## What to work on
With the pictures left out, set down the line containing "Image resolution: width=575" and each line after it to the end of the material, exactly as written.

## Data excerpts

※ ※ ※

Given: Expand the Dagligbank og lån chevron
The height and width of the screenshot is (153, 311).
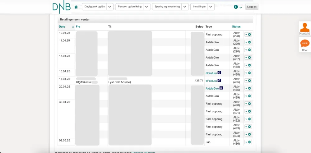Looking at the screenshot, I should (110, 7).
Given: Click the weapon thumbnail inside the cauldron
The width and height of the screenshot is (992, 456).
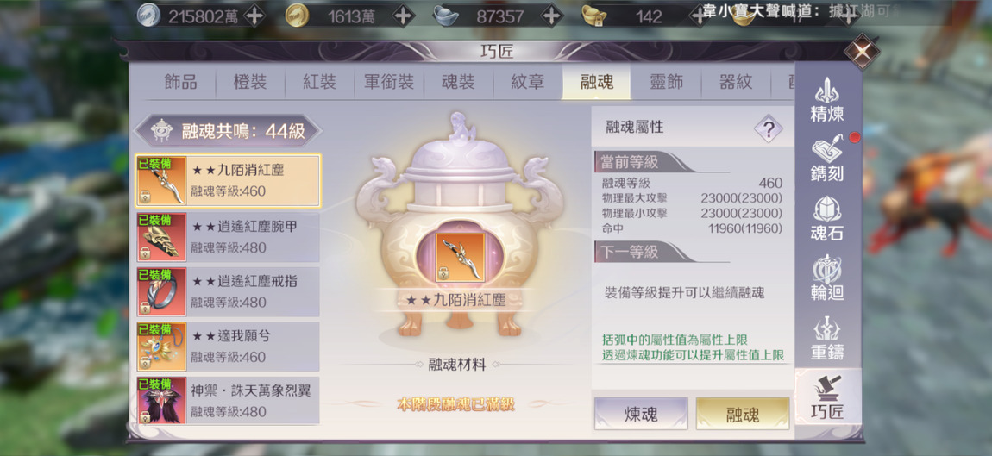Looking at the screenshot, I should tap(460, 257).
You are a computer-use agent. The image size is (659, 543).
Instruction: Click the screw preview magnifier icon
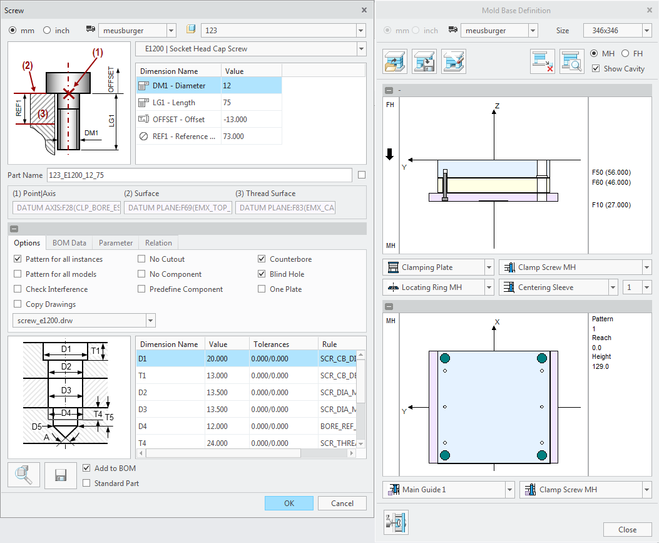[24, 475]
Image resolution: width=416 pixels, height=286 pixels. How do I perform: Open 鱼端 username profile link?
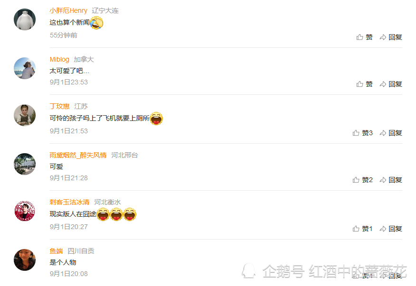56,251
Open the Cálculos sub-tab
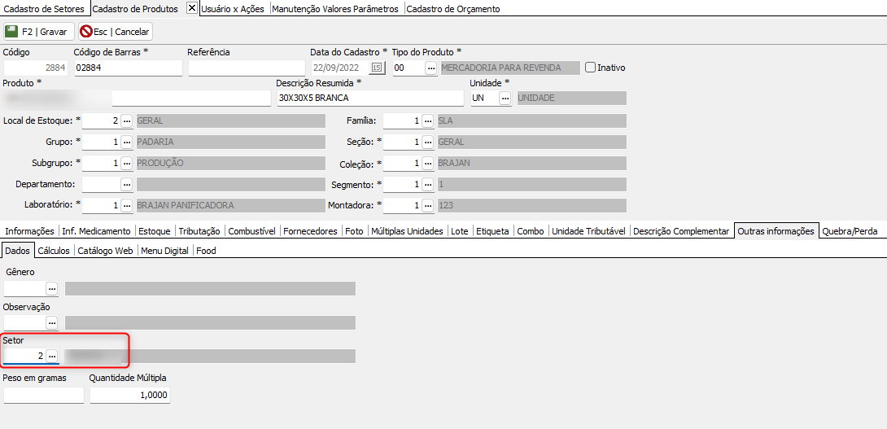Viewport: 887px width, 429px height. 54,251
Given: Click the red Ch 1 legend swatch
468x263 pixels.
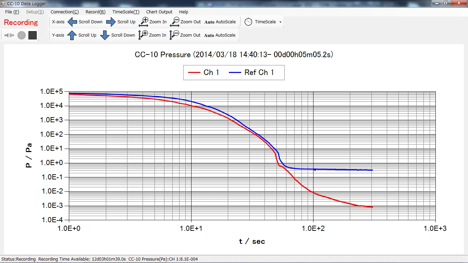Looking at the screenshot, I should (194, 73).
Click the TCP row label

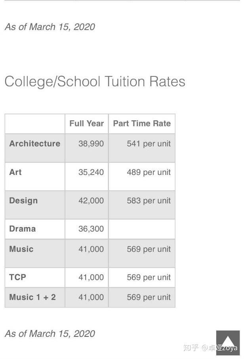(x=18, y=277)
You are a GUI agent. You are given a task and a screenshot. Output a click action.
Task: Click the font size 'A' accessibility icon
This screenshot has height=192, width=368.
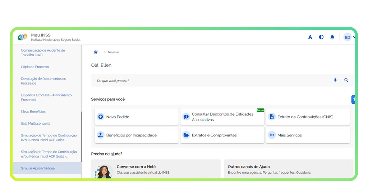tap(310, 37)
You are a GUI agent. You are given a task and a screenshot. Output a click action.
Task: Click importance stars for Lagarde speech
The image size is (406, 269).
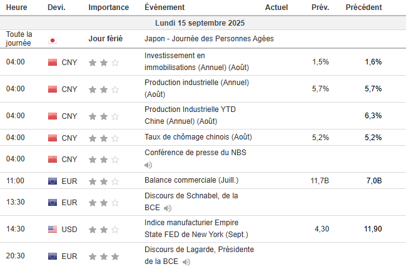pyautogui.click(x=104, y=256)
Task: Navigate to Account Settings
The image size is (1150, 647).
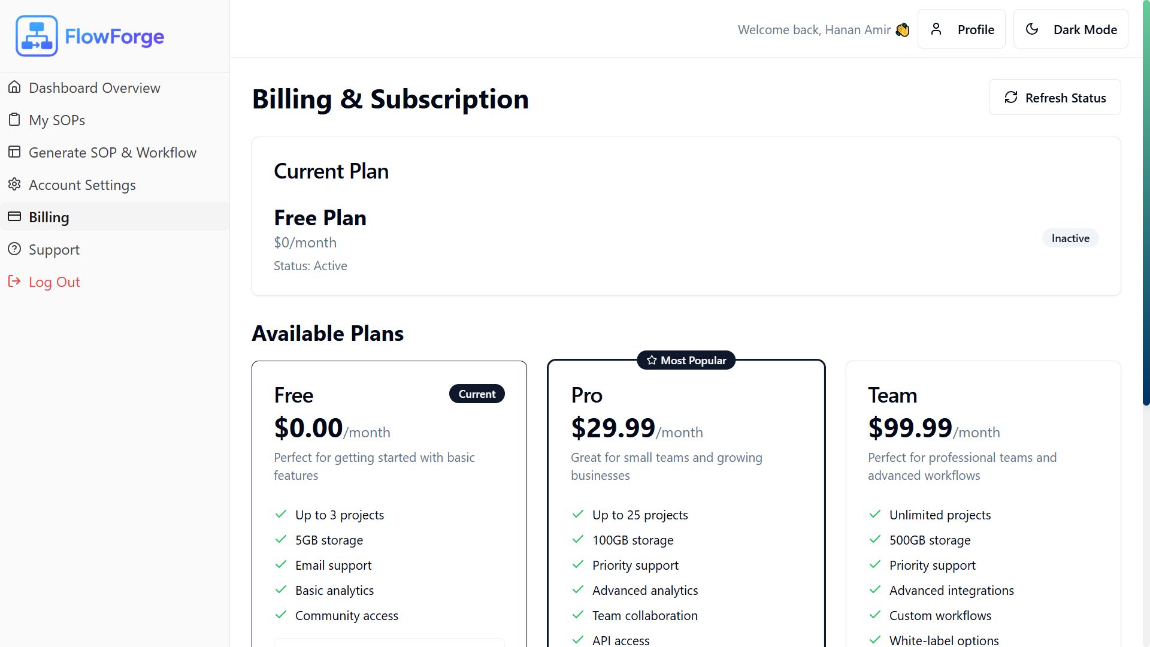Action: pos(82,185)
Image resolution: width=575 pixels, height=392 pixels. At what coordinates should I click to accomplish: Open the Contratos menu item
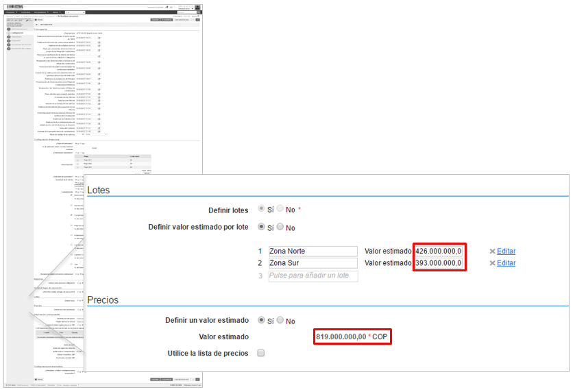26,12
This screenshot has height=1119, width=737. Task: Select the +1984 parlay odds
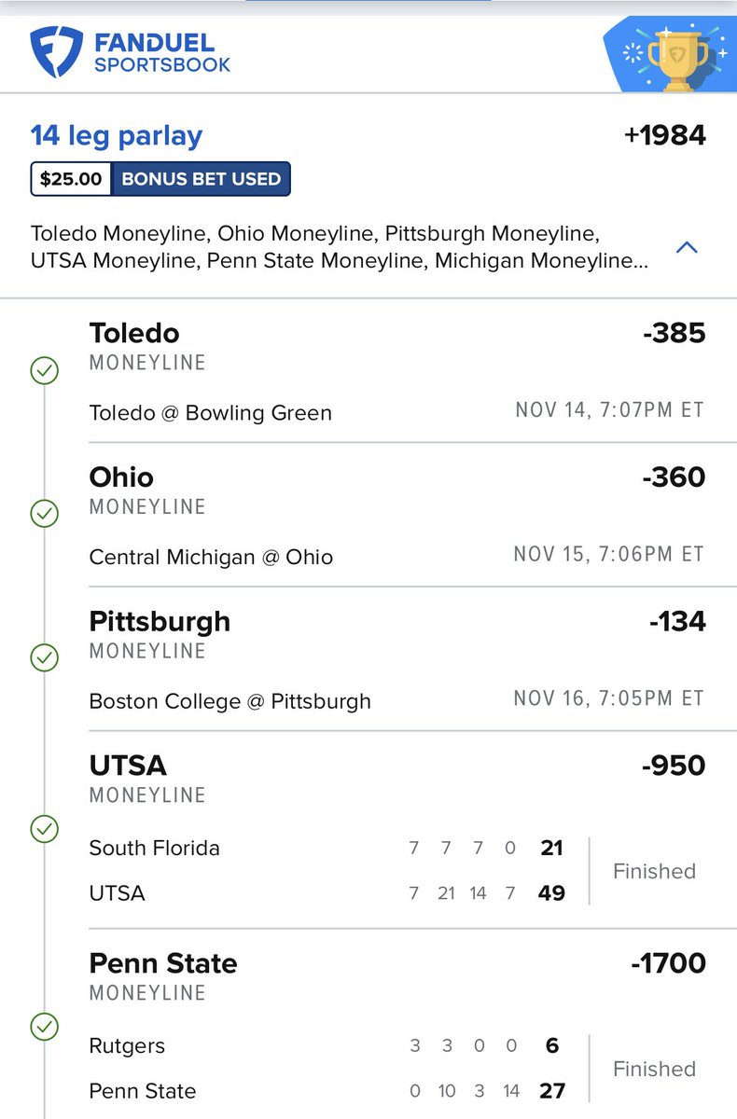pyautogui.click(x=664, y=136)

※ ※ ※

## Task solution
Image resolution: width=575 pixels, height=392 pixels. At what coordinates should I click to accomplish: Open the Contratos menu item
26,12
This screenshot has height=1119, width=737. Task: Select the +1984 parlay odds
pyautogui.click(x=664, y=136)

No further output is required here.